Code Reviews and Bad Habits

rbrown46 · on Feb 20, 2014

We've been using Opera Critic (https://github.com/jensl/critic) where I work for about half a year. We did trial runs with Gerrit, Barkeep and Phabricator before settling on it. My impression is that its almost completely unknown outside of Opera, which is surprising given the feature set, clean UI and active development. The site used to review branches for the Critic project is also a demo: https://critic-review.org

It supports the model of having many atomic, reviewable commits on a topic branch. Where it seems to exceed Kiln is in the rebase/fixup workflow. You can push fixup commits in response to issues left by a reviewer. A fixup commit will automatically mark an issue it addresses as resolved when you push based on the lines it changes (the fixup must also be reviewed). You can later rebase the branch to integrate the fixups. It's pretty clever, and the way fixups are shown lets you see at a glance how the branch has evolved.
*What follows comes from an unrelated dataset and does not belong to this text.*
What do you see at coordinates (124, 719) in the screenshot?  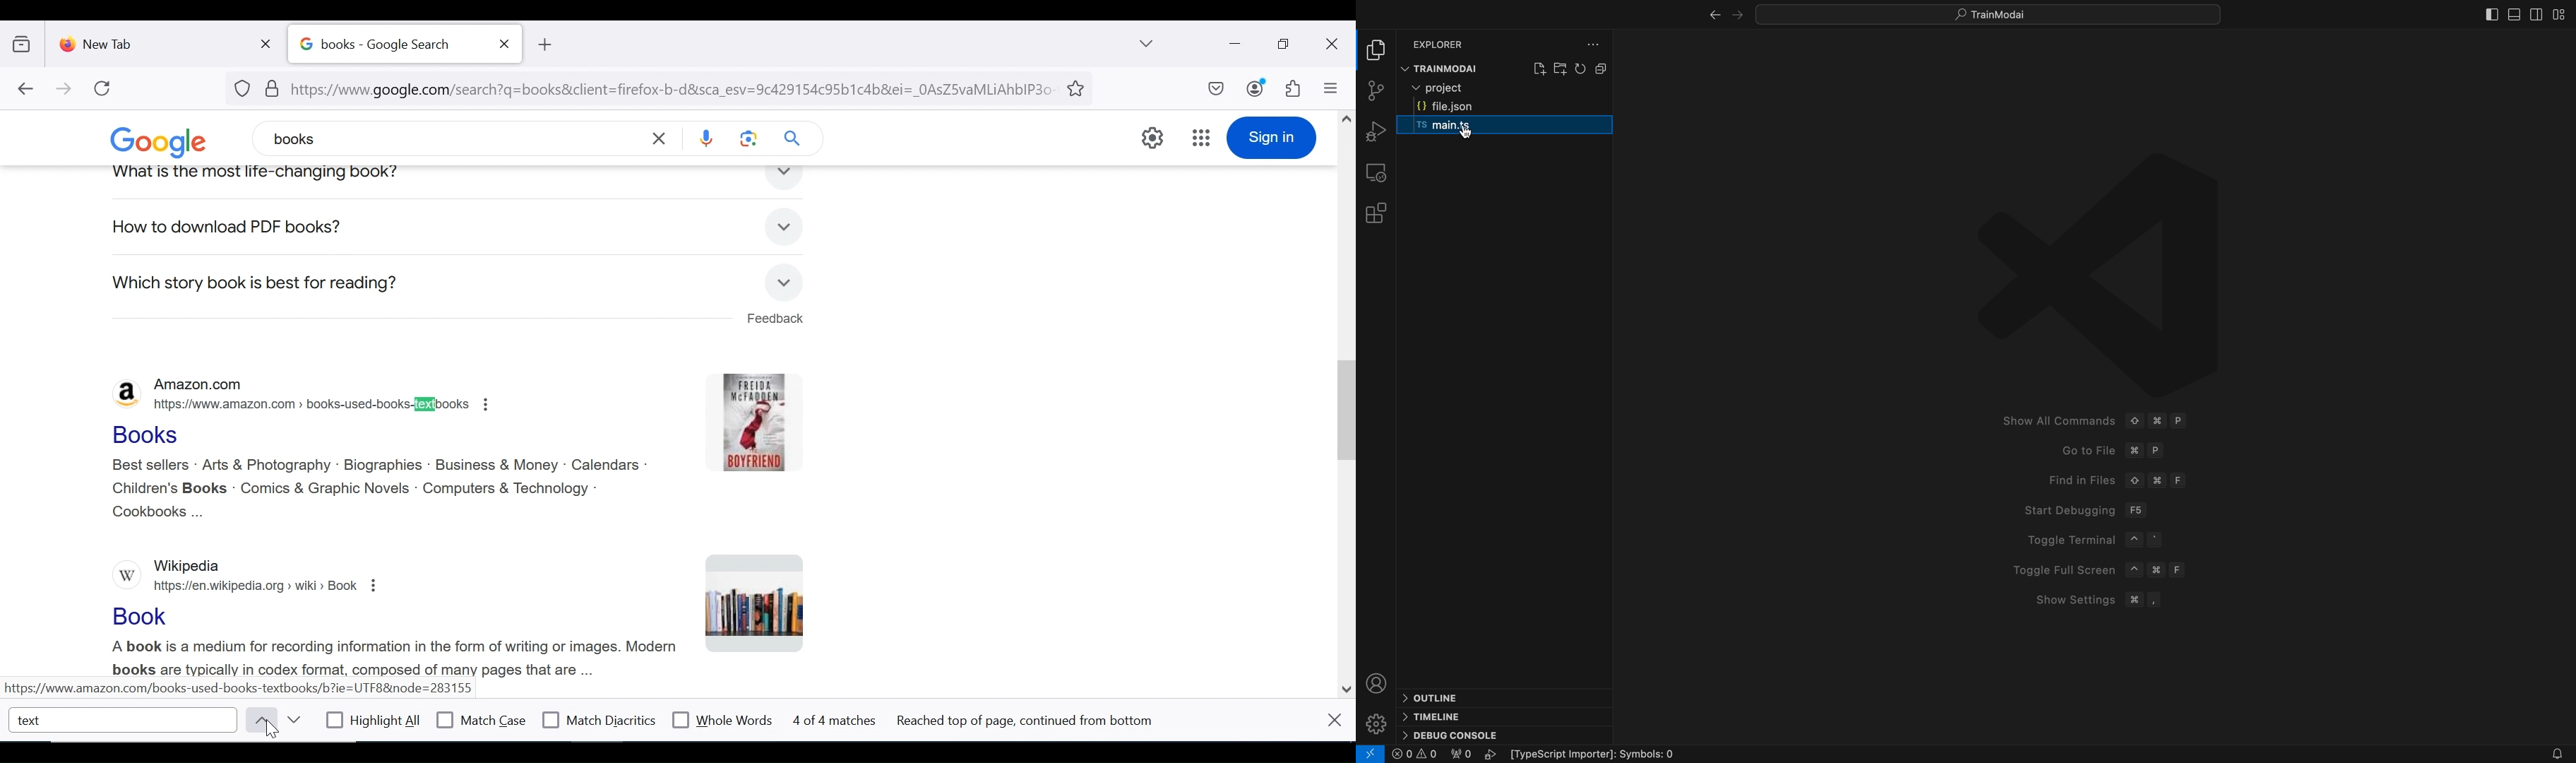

As a reviewer, and as someone who often digs through five year old commits, I want feature branches to follow the most linear path possible. Approaches that are started and abandoned, and commits made on top of a branch in response to review feedback are noise. A well-crafted branch often has little to do with what happened during development.

jrockway · on Feb 20, 2014

I disagree with this; you make one patch for your reviewer to review. If you want to do two things, make two patches.

The history of how you made that patch should be irrelevant; if you care, your patch is too big. Split it up.

I will admit that this takes some getting used to. When I use git alone, I commit for every little thing I change. But that's not actually useful for other people to look at; what people really want are high-level patches that represent logical changes, not just physical edits of the source code.

I've also gotten myself into a lot of trouble by committing a lot of things and then splitting them up for review. This always takes a very long time.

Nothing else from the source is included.